O debate sobre a eficiência do VAR no futebol ganhou força com a sugestão de adotar o modelo de desafios da NFL. Após polêmicas recentes no clássico de Manchester, a possibilidade de transferir para os treinadores a decisão de contestar jogadas surge como alternativa para diminuir as controvérsias na arbitragem internacional.
O papel do VAR no futebol volta ao centro das atenções com discussões sobre mudanças profundas na condução da arbitragem internacional. As críticas recorrentes aos critérios de revisão e a demora excessiva na tomada de decisões reabriram o debate sobre a eficácia da ferramenta nos moldes atuais. Em vez de depender exclusivamente da iniciativa da cabine de vídeo, surge a proposta de incorporar elementos de outras modalidades esportivas, tendo como referência direta o tradicional modelo de desafio adotado pelo futebol americano da NFL.
A discussão ganhou força imediata após novas polêmicas de arbitragem registradas no clássico de Manchester. O clássico evidenciou como a atuação da arbitragem de vídeo segue gerando insatisfação generalizada entre torcedores, atletas e comissões técnicas, levantando dúvidas contínuas sobre quando e como as decisões de campo devem ser corrigidas. A percepção de inconsistência na checagem de lances capitais reforçou a tese de que o modelo vigente necessita de ajustes conceituais urgentes para não comprometer a credibilidade das competições.
Na NFL, a utilização da clássica bandeira vermelha concede aos técnicos a prerrogativa e a responsabilidade de contestar formalmente uma marcação da arbitragem. Sob essa perspectiva aplicada ao futebol, o sistema transferiria parte do controle das revisões para os treinadores posicionados à beira do gramado.

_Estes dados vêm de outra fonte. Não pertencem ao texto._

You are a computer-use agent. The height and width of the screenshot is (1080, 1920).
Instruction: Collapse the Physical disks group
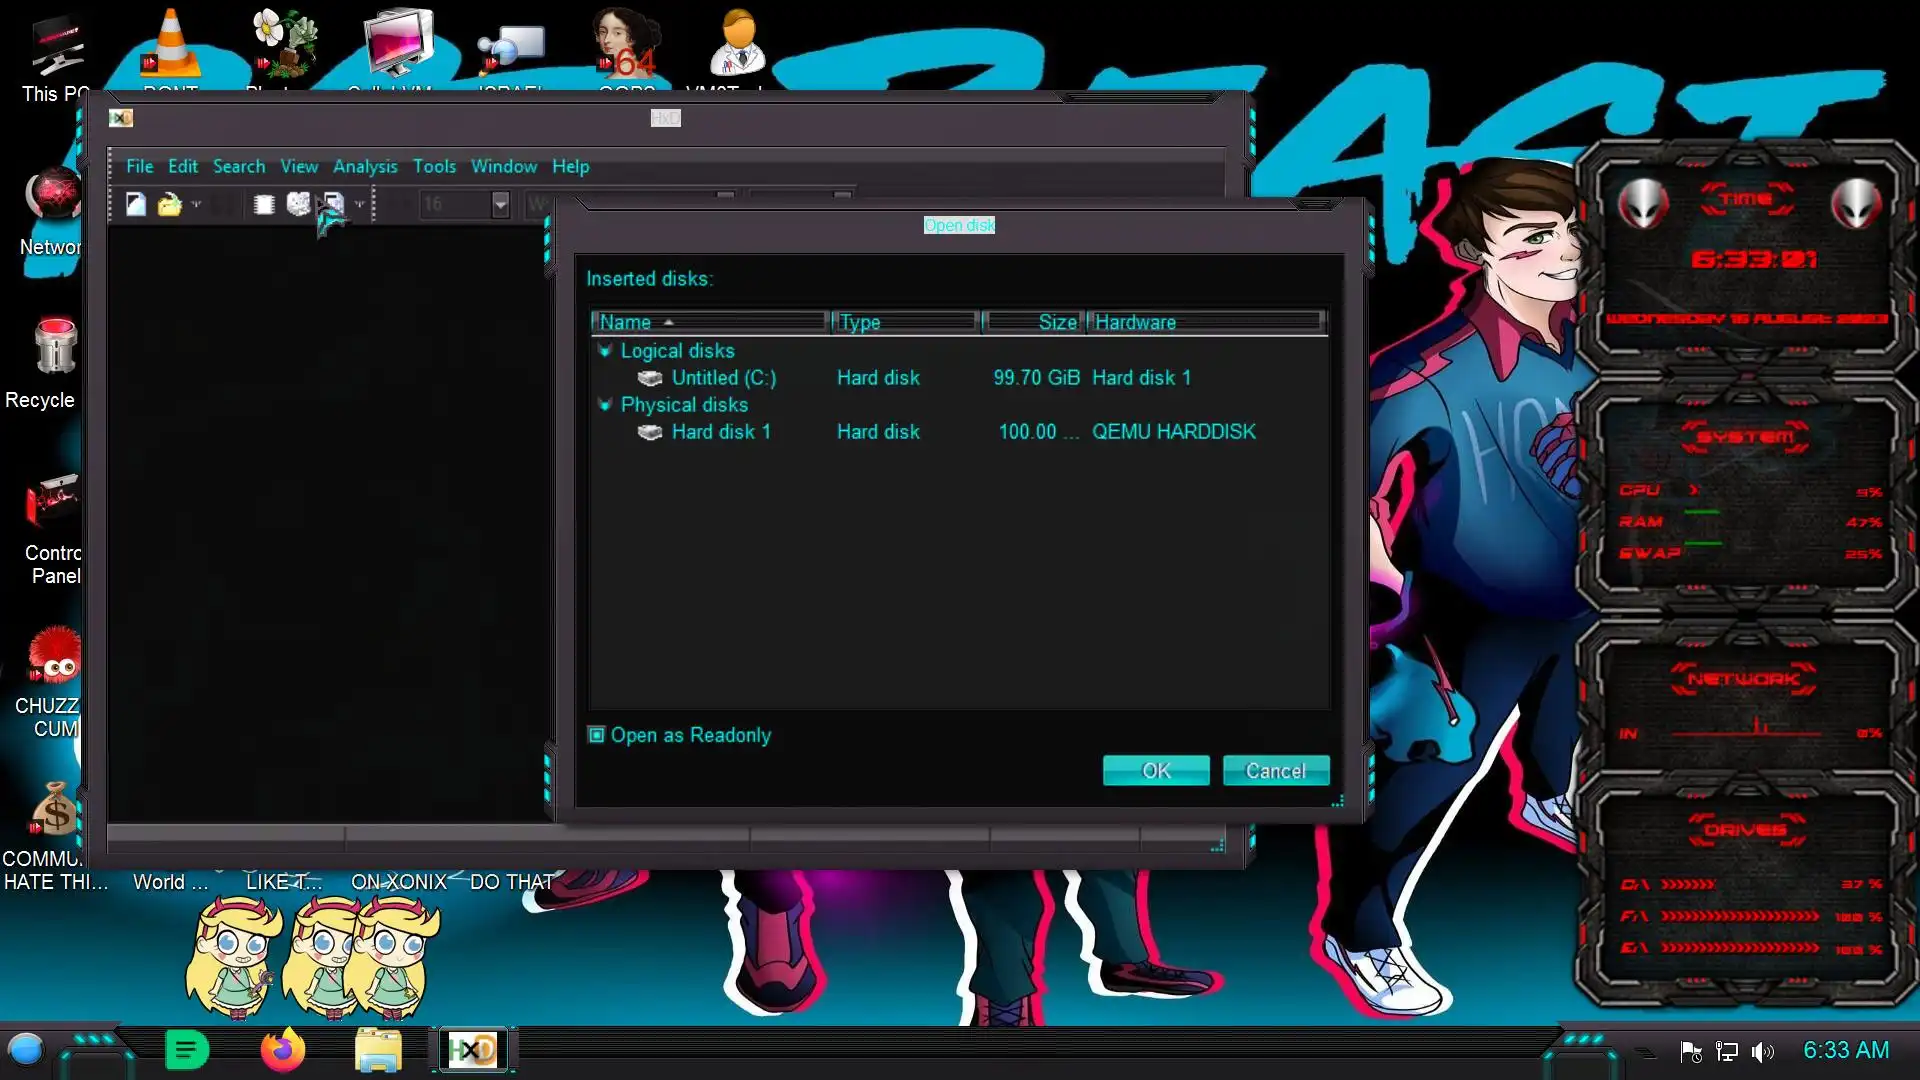tap(604, 405)
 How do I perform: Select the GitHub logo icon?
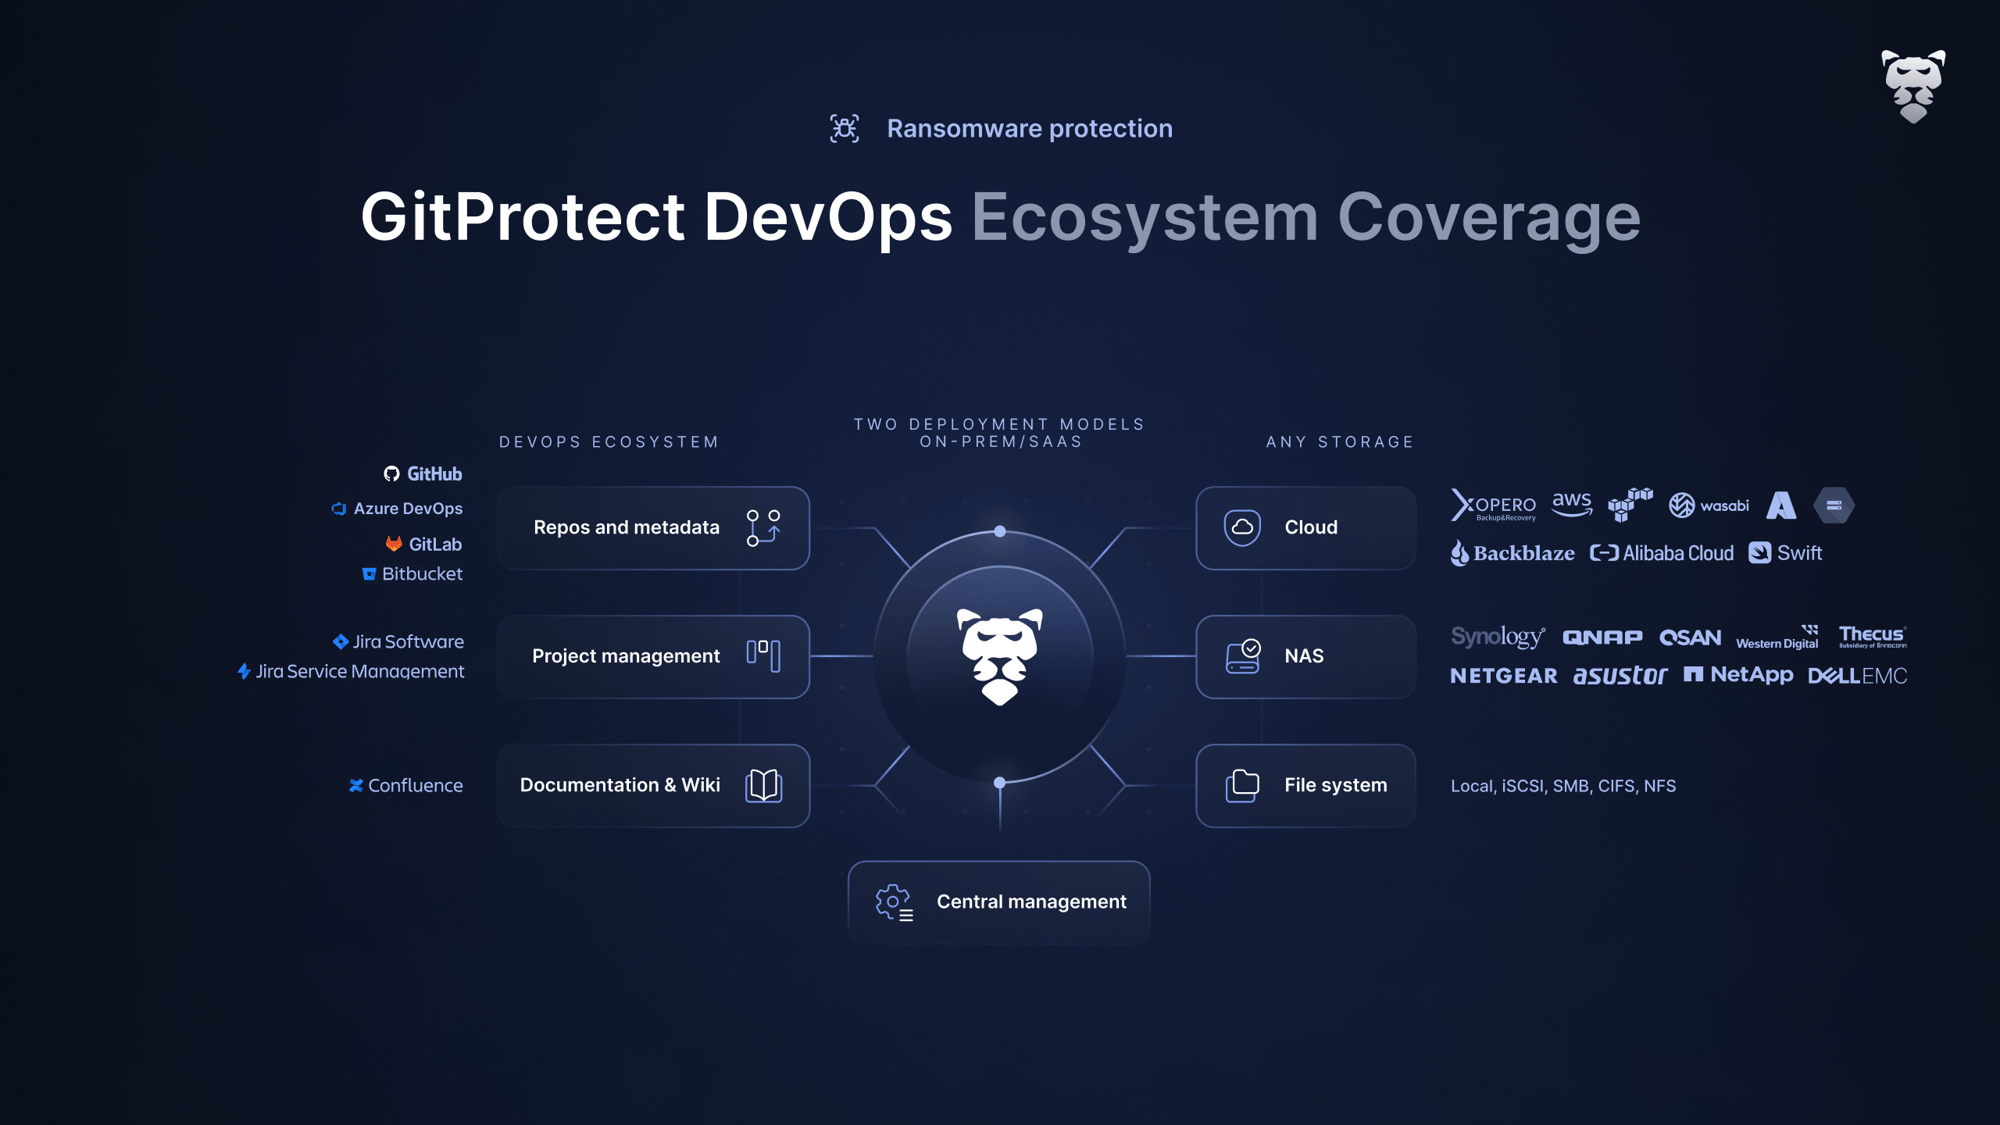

Em vez de uma checagem contínua e muitas vezes invisível ao público realizada pelos árbitros de vídeo, os próprios comandantes escolheriam quais lances cruciais deveriam ser reavaliados na tela à beira do campo.
Um dos principais argumentos favoráveis a essa mudança é o estabelecimento de limites claros para as paralisações. No formato contemporâneo do VAR no futebol, lances estritamente interpretativos frequentemente dividem opiniões sobre o que realmente configura um erro claro e manifesto. Ao exigir que a equipe assuma o risco tático de gastar uma oportunidade de desafio, o jogo ganharia em transparência e estratégia, reduzindo interferências desnecessárias que arrastam o tempo de bola rolando sem pacificar as análises.
A transição para um sistema inspirado no esporte norte-americano, no entanto, demandaria ampla avaliação por parte das entidades reguladoras internacionais. As regras do futebol priorizam historicamente a fluidez das partidas e a autonomia da autoridade máxima em campo, o que impõe cautela institucional antes de alterações estruturais. Enquanto propostas oficiais não são formalizadas pelas comissões de arbitragem, as controvérsias recentes mantêm a pressão elevada sobre os responsáveis pelas diretrizes do apito.